Statistically CMK horses have been over-represented among the successful endurance horses, compared to their presence in the breed–it is not just a matter of outnumbering the rest. Unfortunately the web site where this was summarized is currently down. We don’t yet see a lot of French competitors in North America, I don’t know that there will be sufficient financial motivation to bring them but of course time will tell.
Also, to head off an apparent misperception, “CMK” includes all of “the Saudi Arabian imports of Albert Harris . . . the early Davenport and Hamidie imports and Huntington imports . . . Dwarka breeding . . . old French and Syrian/Bistanny breeding.”
Michael,
if Harris horses are included in the CMK definition, why aren’t the mares part of the published CMK dam lines? Does this have to do with a revised definition?
http://www.reocities.com/Heartland/Ranch/3479/CMKDAMLines.html
In short, yes. I don’t have time to expand that today, maybe later.
I thought the Harris horses were part of the CMKs’,and that CMk’s were everything that was imported till 1950- so would also include the Hearst importation. Hope I have that right.
best wishes
Bruce Peek
I must apologize that I do not know the ins and outs of the CMK definition and I generally tend to think of earlier American imports from Crabbet, as well as the Maynesboro Stud imports (WR Brown) and the Kellogg stock which used Crabbet and Davenport as key elements of the recipe. So looking back on that I now see where WR Brown’s French imports would fit in and also some of the Huntington and Hamidie stock would fit in, and even Dwarka I guess when one realizes that he did have some other English influence besides his son Aldebar being imported by Babson. But I thought that Mr. Harris’s Saudi imports were uniquely not incorporated into Crabbet/Maynesboro/Kellogg breeding programs. Either way the predominantly Babson Egyptian Bezaleel as well as the Harris Saudi stock does figure in American Endurance bloodlines. It is also interesting to note that the Ibn Samhan grandson Faddan bred by Mr. Babson appears in a variety of both Racing and Endurance pedigrees. And Sirecho when bred to the Faddan daughter Fad Roufa produced Joramir who figured quite well in the American racing scene, up until more recently where the modern French bred stock seem to exceed most other Arabian racing stock.

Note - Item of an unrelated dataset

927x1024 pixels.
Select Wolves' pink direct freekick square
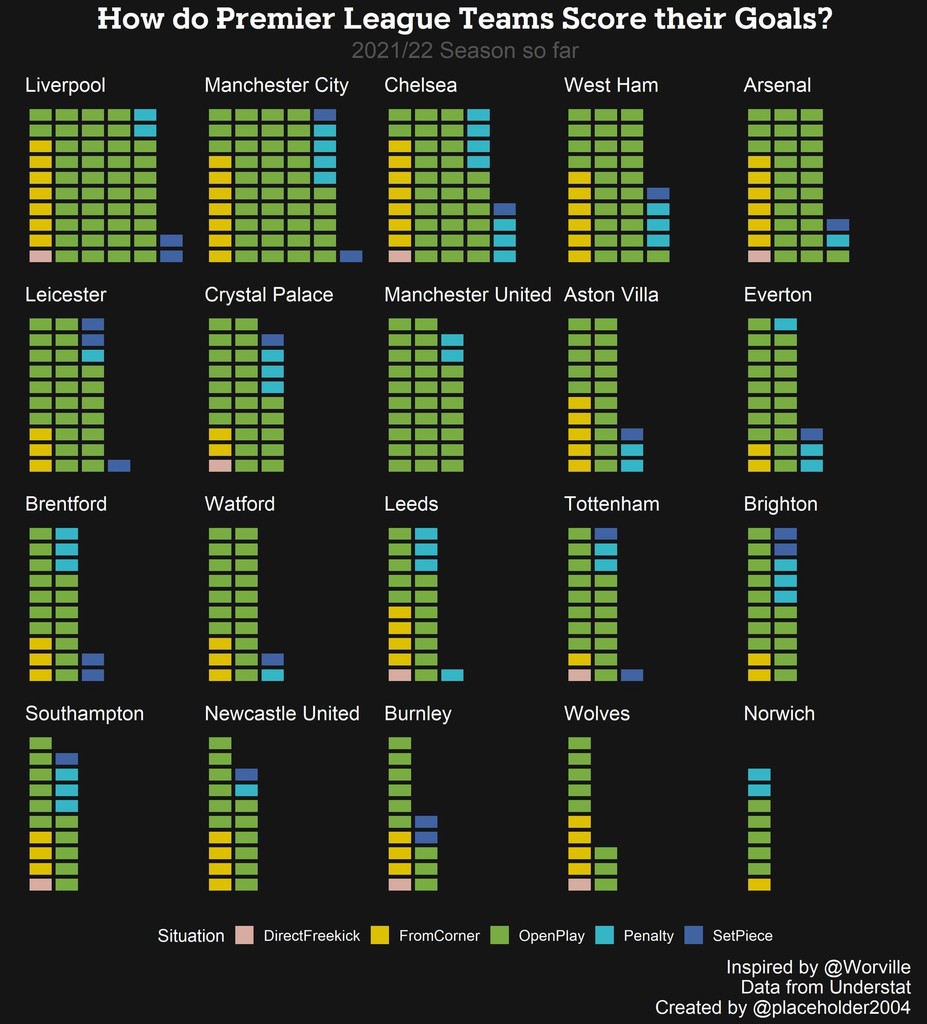coord(579,885)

il faudrait sur toutes les lignées asils et qui le sont restées, faire le point sur leur qualité en endurance sur les courses d’au moins 90 km et par extension sur les autres disciplines équestres à bon niveau en mettant un plus pour les lignées ayant au moins une certaine polyvalence sur 2 ou plusieurs disciplines.
Absolument Fabienne.
Although our numbers are among the smallest in preservation movements, the breeding group from straight Sa’ud imports of the Aramco period (1960’s) excel at endurance. Go to http://www.AERC.org and search in records for horses. Simply type in AAS and a large group of endurance horses from just our farm and our efforts will appear. The exceptional cardio/pulmonary system of these horses makes them out recover almost anything else out there, with little conditioning.